Zimmerman is untroubled by the prospect that long-term control of executive apparatus, along with the natural advantages of incumbency, might smooth the way for continuing rule by a president regardless of genuine popular will. The Obama Internal Revenue Service targeted the president’s political enemies before the 2012 election. The history of presidents for life in other nations shows ever-growing popular votes for the incumbent that in most cases masked widespread popular discontent.
The Post op-ed also avoids an important pro-executive argument for term limits — that a second-term president freed from electoral hurly burly can focus on matters important to the nation. Obama made this argument explicitly to Russia’s then-president Dmitri Medvedev in March 2012, saying that he would have “more flexibility” to make concessions to Russia after his last election.
Nor does Zimmerman entertain the possibility that Democrats may be fleeing Obama’s policies out of practical good sense, a move that they are free to make when not under pressure support a candidate for re-election. He notes correctly that George Washington established the two-term precedent not out of political philosophy but because he thought the republic was in good shape. But he does not specify what crises — other than the ones of Obama’s own making — the country is now facing that would require a third term.
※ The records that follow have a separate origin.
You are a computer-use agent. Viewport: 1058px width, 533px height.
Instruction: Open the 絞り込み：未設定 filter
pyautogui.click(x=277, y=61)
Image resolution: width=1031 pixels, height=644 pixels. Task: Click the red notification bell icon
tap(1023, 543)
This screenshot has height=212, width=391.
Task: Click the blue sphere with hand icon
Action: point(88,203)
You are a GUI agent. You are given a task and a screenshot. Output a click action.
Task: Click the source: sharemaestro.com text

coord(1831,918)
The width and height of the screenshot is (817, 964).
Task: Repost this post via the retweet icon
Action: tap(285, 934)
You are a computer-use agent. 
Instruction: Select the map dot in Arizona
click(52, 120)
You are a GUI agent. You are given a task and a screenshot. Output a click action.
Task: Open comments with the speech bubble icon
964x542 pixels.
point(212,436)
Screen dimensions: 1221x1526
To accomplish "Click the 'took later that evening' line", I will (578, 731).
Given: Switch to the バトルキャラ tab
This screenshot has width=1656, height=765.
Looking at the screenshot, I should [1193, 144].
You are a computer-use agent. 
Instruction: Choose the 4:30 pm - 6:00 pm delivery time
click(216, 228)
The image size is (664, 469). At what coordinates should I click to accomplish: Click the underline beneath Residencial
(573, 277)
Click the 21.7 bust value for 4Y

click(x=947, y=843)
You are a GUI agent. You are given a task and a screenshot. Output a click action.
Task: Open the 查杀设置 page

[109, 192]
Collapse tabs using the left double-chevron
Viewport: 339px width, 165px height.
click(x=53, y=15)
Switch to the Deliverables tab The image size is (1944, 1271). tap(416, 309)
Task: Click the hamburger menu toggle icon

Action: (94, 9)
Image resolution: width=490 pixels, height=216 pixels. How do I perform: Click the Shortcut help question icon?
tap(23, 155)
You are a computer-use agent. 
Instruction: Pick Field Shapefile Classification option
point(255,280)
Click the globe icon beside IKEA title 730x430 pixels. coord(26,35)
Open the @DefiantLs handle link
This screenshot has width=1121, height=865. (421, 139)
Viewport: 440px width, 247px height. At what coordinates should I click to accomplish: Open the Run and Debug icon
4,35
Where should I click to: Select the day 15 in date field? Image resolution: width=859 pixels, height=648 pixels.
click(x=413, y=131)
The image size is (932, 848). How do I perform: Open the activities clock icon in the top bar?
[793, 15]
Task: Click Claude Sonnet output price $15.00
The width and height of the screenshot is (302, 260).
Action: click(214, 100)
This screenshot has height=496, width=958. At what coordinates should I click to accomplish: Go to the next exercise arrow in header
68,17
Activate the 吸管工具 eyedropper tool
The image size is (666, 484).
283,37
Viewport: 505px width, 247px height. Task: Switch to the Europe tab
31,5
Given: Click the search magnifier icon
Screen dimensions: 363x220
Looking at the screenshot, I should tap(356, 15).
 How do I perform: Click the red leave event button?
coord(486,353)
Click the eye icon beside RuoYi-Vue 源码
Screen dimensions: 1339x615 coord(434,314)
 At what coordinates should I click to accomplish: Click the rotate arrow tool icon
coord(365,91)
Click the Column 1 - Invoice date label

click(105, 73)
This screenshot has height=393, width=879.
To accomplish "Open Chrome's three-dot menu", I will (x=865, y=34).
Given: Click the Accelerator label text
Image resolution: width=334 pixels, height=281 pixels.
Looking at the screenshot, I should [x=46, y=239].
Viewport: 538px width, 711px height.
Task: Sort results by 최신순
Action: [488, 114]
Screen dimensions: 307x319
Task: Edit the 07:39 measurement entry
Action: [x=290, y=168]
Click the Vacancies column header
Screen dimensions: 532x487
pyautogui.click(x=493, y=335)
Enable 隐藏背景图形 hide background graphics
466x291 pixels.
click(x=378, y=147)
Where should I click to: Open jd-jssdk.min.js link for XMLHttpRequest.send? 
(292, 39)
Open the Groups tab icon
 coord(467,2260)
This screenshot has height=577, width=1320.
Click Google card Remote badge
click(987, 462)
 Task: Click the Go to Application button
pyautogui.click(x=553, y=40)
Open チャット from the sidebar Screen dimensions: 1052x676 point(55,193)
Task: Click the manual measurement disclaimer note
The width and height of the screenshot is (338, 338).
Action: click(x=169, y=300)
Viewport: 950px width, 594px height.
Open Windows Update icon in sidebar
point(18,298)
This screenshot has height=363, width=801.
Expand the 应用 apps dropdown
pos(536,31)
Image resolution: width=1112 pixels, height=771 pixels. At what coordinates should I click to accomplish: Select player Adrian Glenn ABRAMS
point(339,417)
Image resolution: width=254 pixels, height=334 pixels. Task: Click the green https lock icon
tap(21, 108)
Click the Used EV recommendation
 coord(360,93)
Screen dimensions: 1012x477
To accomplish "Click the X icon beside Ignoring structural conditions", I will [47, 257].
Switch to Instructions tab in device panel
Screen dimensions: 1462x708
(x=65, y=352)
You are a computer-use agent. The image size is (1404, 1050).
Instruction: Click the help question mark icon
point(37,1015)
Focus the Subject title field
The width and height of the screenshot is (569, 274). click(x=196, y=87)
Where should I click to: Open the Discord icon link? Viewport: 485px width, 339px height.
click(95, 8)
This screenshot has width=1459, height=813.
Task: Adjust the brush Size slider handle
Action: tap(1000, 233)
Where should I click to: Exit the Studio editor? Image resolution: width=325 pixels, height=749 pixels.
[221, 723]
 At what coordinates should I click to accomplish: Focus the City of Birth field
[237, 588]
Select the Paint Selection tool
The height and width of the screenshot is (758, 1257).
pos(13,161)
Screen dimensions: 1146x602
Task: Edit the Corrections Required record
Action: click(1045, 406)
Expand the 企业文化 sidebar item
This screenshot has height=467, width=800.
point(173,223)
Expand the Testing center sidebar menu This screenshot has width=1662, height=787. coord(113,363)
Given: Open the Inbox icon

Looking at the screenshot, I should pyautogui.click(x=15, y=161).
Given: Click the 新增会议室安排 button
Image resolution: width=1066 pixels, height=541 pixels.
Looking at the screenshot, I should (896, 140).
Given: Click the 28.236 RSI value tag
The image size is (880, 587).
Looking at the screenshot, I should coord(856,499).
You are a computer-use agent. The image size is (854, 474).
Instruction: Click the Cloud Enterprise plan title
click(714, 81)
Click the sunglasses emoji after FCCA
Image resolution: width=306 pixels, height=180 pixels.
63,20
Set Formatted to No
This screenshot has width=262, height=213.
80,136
Zimmerman blames a “large Republican majority” that “took over Congress” in 1947 for the passage of the 22nd Amendment in 1951. In fact an amendment to the U.S. Constitution must be approved by the legislatures in three fourths of the states. The presidential term limit was duly approved in this manner, and while the Democrat Harry Truman was in office at the time, the first full presidency under term limits was the administration of the exceedingly popular Republican Dwight D. Eisenhower, under whom the nation enjoyed a lengthy period of peace and prosperity.